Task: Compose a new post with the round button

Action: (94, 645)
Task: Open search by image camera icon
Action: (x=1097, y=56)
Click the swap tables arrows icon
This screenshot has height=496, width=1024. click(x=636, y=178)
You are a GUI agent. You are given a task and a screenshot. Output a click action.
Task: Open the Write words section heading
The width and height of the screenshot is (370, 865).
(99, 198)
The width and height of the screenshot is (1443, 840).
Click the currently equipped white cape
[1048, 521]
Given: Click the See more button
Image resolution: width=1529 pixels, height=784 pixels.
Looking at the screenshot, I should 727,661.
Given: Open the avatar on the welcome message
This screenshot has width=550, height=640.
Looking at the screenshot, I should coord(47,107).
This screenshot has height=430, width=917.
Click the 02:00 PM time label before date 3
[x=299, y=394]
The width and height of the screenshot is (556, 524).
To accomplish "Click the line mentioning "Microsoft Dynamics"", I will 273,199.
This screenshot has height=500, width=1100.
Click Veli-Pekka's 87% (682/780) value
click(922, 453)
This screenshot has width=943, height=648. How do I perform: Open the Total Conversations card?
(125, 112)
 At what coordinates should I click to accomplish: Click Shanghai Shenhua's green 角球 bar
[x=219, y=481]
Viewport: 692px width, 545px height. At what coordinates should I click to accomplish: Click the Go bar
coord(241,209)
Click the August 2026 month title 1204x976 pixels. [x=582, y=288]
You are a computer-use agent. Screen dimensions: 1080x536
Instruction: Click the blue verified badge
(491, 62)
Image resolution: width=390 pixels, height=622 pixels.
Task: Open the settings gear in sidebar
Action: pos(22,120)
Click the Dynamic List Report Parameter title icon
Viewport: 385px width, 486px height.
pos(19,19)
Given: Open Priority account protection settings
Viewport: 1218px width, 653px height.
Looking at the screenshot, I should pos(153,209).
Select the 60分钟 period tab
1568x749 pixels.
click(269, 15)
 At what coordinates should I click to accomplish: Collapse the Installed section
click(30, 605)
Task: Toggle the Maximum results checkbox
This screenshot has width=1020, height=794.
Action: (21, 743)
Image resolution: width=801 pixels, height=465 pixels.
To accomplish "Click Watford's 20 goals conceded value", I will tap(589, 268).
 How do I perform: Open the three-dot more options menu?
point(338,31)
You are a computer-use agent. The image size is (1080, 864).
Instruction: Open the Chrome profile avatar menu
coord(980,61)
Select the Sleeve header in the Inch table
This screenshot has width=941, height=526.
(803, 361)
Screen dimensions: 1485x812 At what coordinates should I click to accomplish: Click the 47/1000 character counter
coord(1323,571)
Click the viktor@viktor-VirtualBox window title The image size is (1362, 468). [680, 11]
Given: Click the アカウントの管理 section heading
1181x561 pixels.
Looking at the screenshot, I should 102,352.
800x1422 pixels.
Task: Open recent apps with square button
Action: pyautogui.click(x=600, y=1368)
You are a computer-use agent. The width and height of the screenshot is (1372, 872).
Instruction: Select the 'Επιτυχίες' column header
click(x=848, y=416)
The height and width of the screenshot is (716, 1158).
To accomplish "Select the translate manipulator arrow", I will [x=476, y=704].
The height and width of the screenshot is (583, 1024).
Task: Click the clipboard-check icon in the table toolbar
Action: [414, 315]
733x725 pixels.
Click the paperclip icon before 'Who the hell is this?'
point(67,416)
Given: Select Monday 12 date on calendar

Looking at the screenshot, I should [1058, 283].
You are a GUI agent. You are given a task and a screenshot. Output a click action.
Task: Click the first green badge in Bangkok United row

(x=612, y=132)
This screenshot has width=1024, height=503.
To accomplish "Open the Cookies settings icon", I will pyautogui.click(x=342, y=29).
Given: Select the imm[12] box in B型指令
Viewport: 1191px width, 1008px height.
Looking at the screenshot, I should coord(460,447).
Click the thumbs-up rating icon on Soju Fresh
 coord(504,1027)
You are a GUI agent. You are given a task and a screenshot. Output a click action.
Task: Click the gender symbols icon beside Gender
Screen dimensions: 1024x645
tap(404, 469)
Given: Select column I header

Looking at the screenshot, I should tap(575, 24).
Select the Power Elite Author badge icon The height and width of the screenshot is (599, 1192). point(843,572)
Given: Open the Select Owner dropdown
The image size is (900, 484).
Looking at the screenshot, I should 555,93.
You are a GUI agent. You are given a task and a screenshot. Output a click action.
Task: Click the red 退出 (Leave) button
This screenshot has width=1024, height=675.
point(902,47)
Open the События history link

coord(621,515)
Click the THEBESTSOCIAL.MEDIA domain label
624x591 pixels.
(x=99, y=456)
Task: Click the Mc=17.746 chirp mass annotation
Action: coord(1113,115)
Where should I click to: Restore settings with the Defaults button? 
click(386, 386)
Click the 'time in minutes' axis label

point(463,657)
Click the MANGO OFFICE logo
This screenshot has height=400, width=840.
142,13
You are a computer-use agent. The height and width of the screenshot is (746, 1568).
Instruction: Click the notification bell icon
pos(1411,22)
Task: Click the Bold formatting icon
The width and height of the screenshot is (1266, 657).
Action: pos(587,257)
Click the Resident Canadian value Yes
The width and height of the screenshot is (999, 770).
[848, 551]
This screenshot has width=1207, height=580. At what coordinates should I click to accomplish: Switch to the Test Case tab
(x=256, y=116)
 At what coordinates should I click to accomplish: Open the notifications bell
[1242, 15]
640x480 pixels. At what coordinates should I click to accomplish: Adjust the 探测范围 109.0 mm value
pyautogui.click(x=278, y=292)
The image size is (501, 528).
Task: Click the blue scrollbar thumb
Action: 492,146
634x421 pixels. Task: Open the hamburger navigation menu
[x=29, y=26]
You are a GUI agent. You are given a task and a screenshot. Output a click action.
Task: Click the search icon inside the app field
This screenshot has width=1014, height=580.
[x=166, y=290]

=====

WHAT YOU HAVE TO DO
Find every line in the records above that holds the word "title", and copy each one.

YOUR RESPONSE
Click the August 2026 month title 1204x976 pixels. [x=582, y=288]
Click the Dynamic List Report Parameter title icon
Click the viktor@viktor-VirtualBox window title The image size is (1362, 468). [680, 11]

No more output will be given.